School of Computer Science, Xianyang Normal University, Xianyang, 712000, Shaanxi, China.
School of Information Engineering, Xizang Minzu University, Xianyang, 712082, Shaanxi, China.
Environ Sci Pollut Res Int. 2022 Apr;29(18):26396-26408. doi: 10.1007/s11356-021-17800-z. Epub 2021 Dec 2.
With the global outbreak of coronavirus disease (COVID-19) all over the world, artificial intelligence (AI) technology is widely used in COVID-19 and has become a hot topic. In recent 2 years, the application of AI technology in COVID-19 has developed rapidly, and more than 100 relevant papers are published every month. In this paper, we combined with the bibliometric and visual knowledge map analysis, used the WOS database as the sample data source, and applied VOSviewer and CiteSpace analysis tools to carry out multi-dimensional statistical analysis and visual analysis about 1903 pieces of literature of recent 2 years (by the end of July this year). The data is analyzed by several terms with the main annual article and citation count, major publication sources, institutions and countries, their contribution and collaboration, etc. Since last year, the research on the COVID-19 has sharply increased; especially the corresponding research fields combined with the AI technology are expanding, such as medicine, management, economics, and informatics. The China and USA are the most prolific countries in AI applied in COVID-19, which have made a significant contribution to AI applied in COVID-19, as the high-level international collaboration of countries and institutions is increasing and more impactful. Moreover, we widely studied the issues: detection, surveillance, risk prediction, therapeutic research, virus modeling, and analysis of COVID-19. Finally, we put forward perspective challenges and limits to the application of AI in the COVID-19 for researchers and practitioners to facilitate future research on AI applied in COVID-19.

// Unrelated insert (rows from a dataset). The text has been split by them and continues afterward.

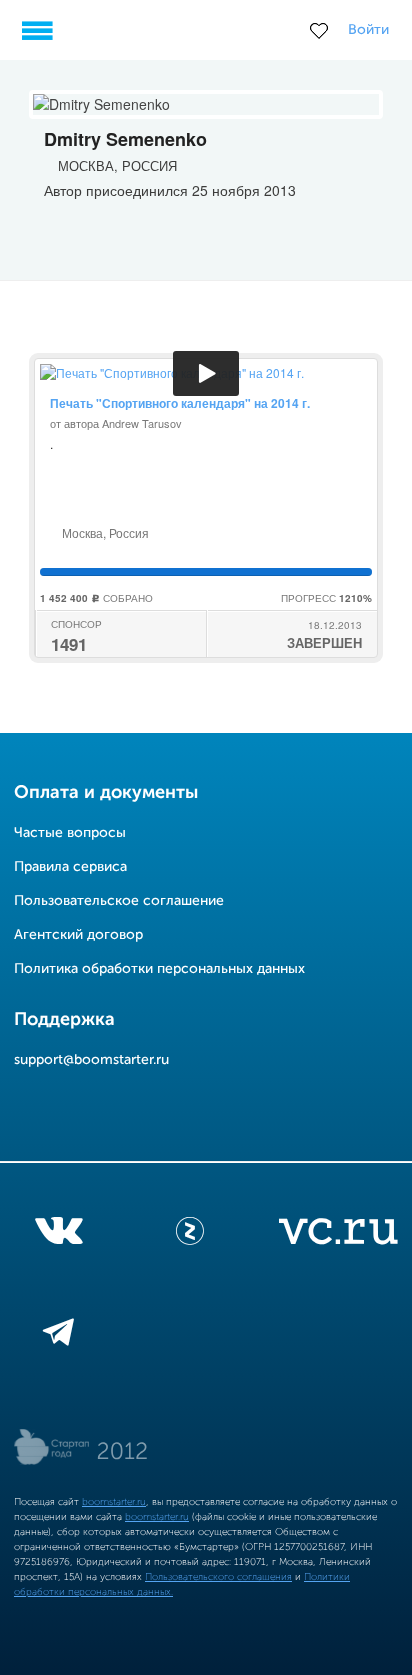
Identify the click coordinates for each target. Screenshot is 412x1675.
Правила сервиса (70, 867)
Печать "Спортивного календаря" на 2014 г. (180, 403)
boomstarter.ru (114, 1502)
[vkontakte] (58, 1235)
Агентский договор (78, 935)
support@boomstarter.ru (91, 1060)
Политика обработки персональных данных (159, 969)
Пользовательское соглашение (119, 901)
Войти (368, 30)
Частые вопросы (70, 833)
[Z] (190, 1235)
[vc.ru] (338, 1235)
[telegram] (58, 1336)
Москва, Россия (104, 532)
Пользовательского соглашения (218, 1577)
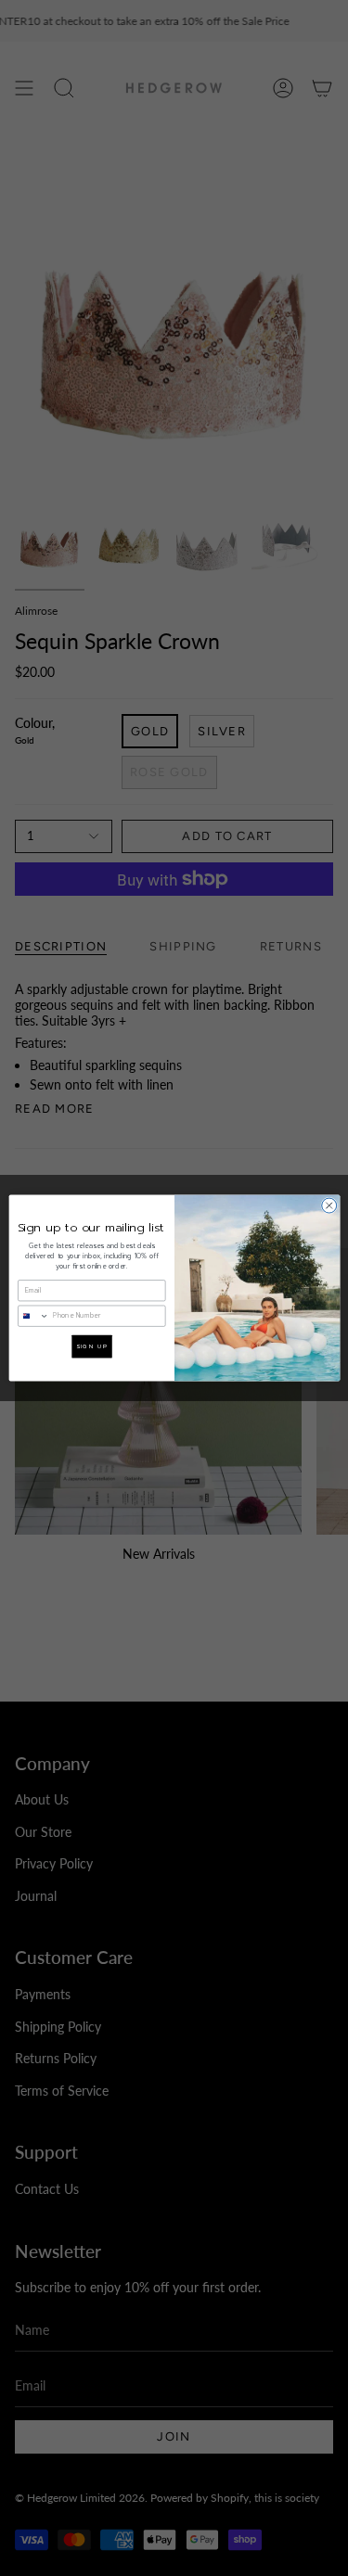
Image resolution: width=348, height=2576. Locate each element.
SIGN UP (91, 1346)
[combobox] (33, 1316)
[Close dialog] (328, 1205)
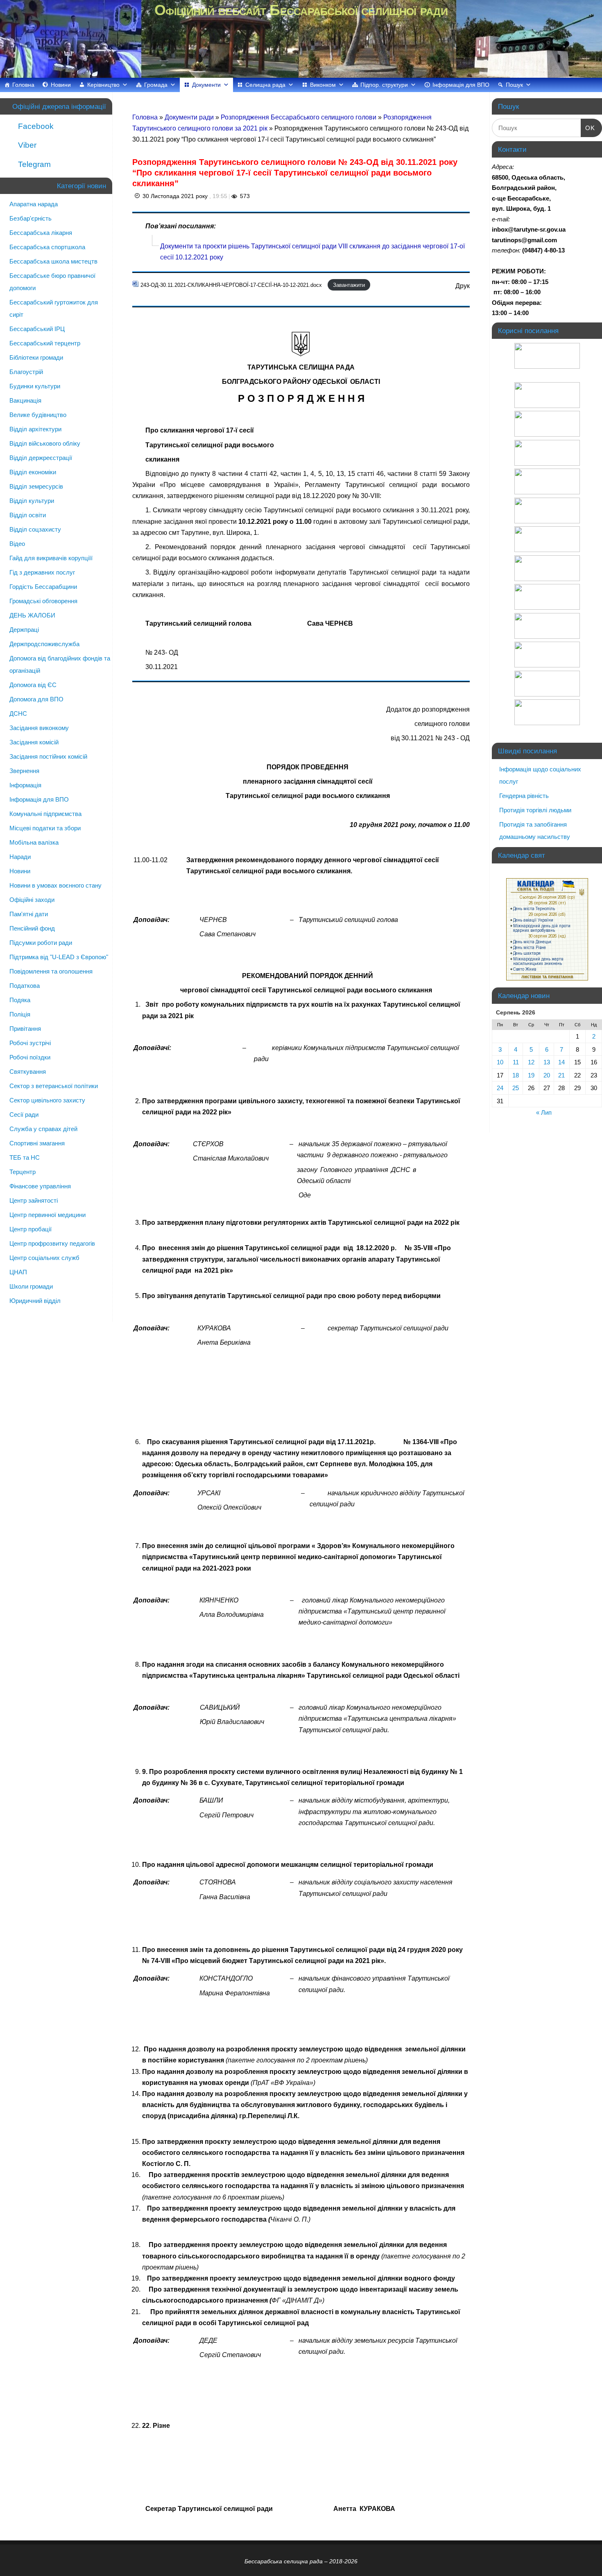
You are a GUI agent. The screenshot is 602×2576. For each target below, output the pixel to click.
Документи (206, 84)
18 (515, 1075)
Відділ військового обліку (44, 443)
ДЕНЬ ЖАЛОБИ (32, 615)
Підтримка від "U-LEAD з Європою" (58, 956)
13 (546, 1062)
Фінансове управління (40, 1186)
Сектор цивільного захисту (47, 1100)
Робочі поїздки (29, 1057)
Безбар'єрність (30, 218)
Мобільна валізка (34, 842)
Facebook (35, 126)
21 (561, 1075)
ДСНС (18, 713)
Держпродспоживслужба (44, 643)
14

随着全球冠状病毒病(COVID-19)的爆发,人工智能(AI)技术在 COVID-19 中的应用广泛,成为热门话题。在过去的 2 年中,AI 技术在 COVID-19 中的应用发展迅速,每月发表的相关论文超过 100 篇。在本文中,我们结合文献计量学和可视化知识图谱分析,以 WOS 数据库为样本数据源,应用 VOSviewer 和 CiteSpace 分析工具,对 2 年来(截至今年 7 月底)的 1903 篇文献进行多维统计分析和可视化分析。通过主要年度文章和引文计数、主要出版来源、机构和国家、它们的贡献和合作等几个术语对数据进行分析。自去年以来,COVID-19 的研究急剧增加;特别是结合人工智能技术的相应研究领域正在扩大,如医学、管理、经济学和信息学。中国和美国是 COVID-19 中应用 AI 最活跃的国家,它们对 COVID-19 中应用 AI 做出了重大贡献,因为国家和机构之间的高水平国际合作正在增加,并且更具影响力。此外,我们广泛研究了检测、监测、风险预测、治疗研究、病毒建模和 COVID-19 分析等问题。最后,我们为研究人员和从业者提出了 COVID-19 中应用 AI 的展望挑战和局限性,以促进未来对 COVID-19 中应用 AI 的研究。